El siguiente explorador atraído por el McKinley fue un misionero. Aunque ya había cumplido los cincuenta años, el reverendo Hudson Stuck, archidiácono del territorio del Yukón, fuerte, magro y resistente como un joven de veinticinco, emprendió la ascensión con tres compañeros el año de 1913, por el glaciar que habían seguido Browne y Parker. Gastaron tres semanas en pasar el risco de nieve que el terremoto había destrozado; para lograrlo tuvieron que hacer peldaños en cinco kilómetros de peligrosas pendientes cubiertas de hielo.
Acamparon, por fin, en una gran cuenca, casi a cinco mil quinientos metros. A tal altura, el sueño era ligero e intranquilo, y el menor esfuerzo los hacía jadear por largo rato. El sacerdote sufría más que los jóvenes que lo acompañaban, pero la fortaleza de su espíritu supo vencer las flaquezas de la carne.

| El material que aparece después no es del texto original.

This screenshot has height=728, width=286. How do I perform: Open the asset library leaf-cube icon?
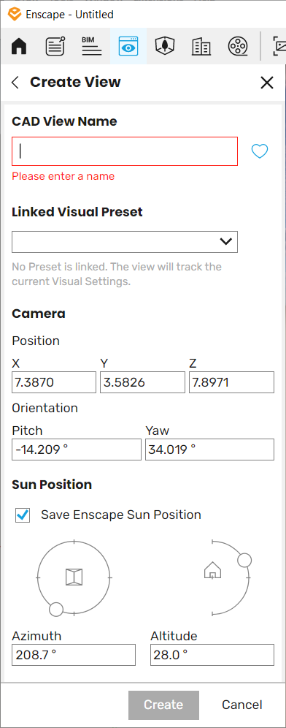(165, 47)

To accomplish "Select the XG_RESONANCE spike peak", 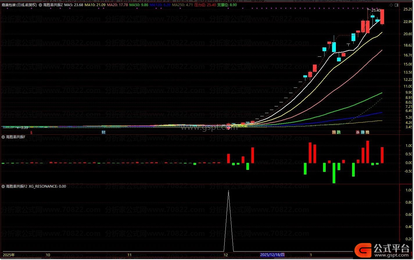I will pos(228,191).
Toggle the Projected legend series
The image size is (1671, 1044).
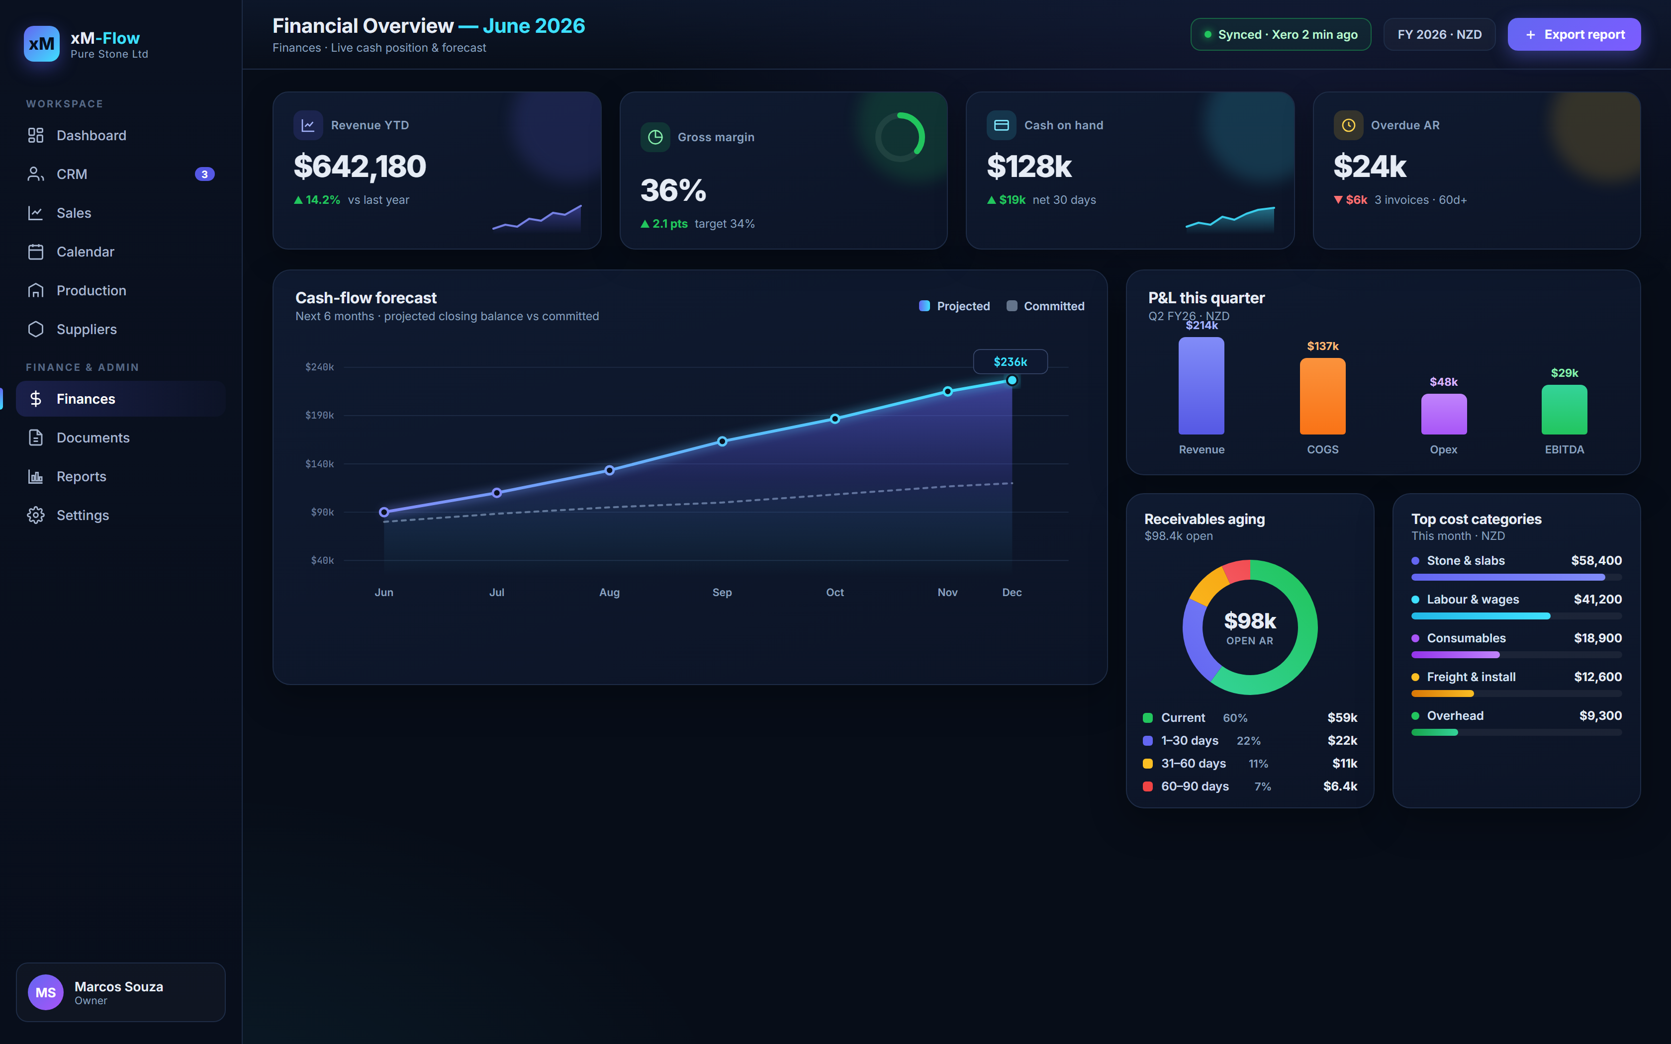[954, 306]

El siete de junio partieron a las tres de la madrugada. La temperatura era de veintiún grados centígrados bajo cero y soplaba un viento cortante. Treparon sin descanso durante seis horas. La tarea de hacer peldaños en la nieve endurecida era extremadamente penosa.
La pendiente se hizo menos escarpada. Ya se veía el punto más elevado. Pasaron por el lugar hasta donde habían llegado Browne, Parker y LeVoy. Siguieron subiendo. Por fin llegaron triunfalmente a la cúspide, a seis mil ciento treinta y nueve metros sobre el nivel del mar.

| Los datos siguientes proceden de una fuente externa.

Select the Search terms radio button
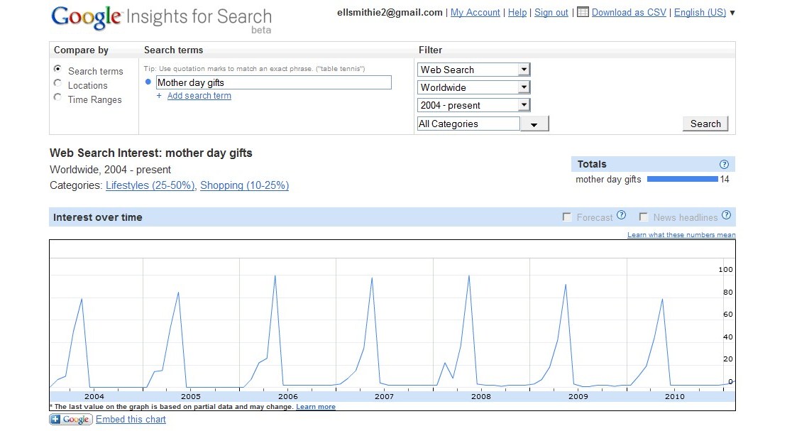 tap(57, 70)
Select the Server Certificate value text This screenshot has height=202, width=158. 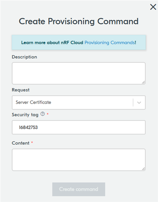[33, 102]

Cuando el archidiácono llegó a la cúspide cayó sin sentido. Pero volvió en sí a los pocos minutos. Estrechó entonces efusivamente la mano a sus compañeros y los invitó "a dar gracias a Dios Todopoderoso por habernos permitido satisfacer el ardiente deseo de llegar a la cumbre de su gran montaña y habernos conducido hasta ella sanos y salvos".
Esta ascensión corrigió una injusticia. La cumbre del McKinley tiene dos picos. El pico sur es la verdadera cúspide. A unos tres kilómetros de distancia y solamente unos noventa metros más abajo se encuentra el pico norte. Stuck y los suyos, estudiando detenidamente el pico norte con gemelos de campaña, vieron un asta bandera. Los expedicionarios de Fairbanks no habían llegado a la verdadera cumbre, pero habían llevado a cabo una hazaña memorable en los fastos del alpinismo
Después de la ascensión de Stuck, ninguna planta humana holló durante diecinueve años las nieves eternas de la cumbre. Pero las estribaciones inferiores de la montaña fueron siendo cada vez más conocidas. En 1917, en Congreso de los Estados Unidos creó el Parque Nacional del Monte McKinley, que tiene una extensión de siete mil setecientos kilómetros cuadrados. Se edificó un hotel cerca de una de las estaciones del ferrocarril de Alaska y se construyeron un camino y una red de senderos transitable a pie y a caballo. En cierto lugar, los senderos llegaban hasta unos treinta kilómetros de la cúspide.
En 1932, el superintendente del parque, HarryLiek, quiso hacer otra ascensión al McKinley y se unió al alpinista Alfred Lindsley; al instructor de esquiación [sic] Erling Strom; y al gurdabosques Grant Pearson. El tiempo les fue favorable y completaron la ascensión casi sin incidentes, llegando tanto al pico norte como al del sur. Hallaron un termómetro que había sido dejado por el archidiácono Stuck. Marcaba la temperatura de setenta grados centígrados bajo cero, que era el límite en la escala del termómetro.
Dos ascensiones más han tenido lugar. En 1942 un grupo de soldados que estaba probando equipos para el frío, llegó a la gran cuenca. No pasaron los abrumadores trabajos de llevar a las espaldas las provisiones y equipo porque los aviones se encargaron de dejar caer lo que necesitaban. Mientras acampaban en la gran cuenca, siete de los expedicionarios ascendieron, casi incidentalmente, hasta la cúspide.
En junio de 1947, una expedición encabezada por Bradford Washburne llegó también a la cima.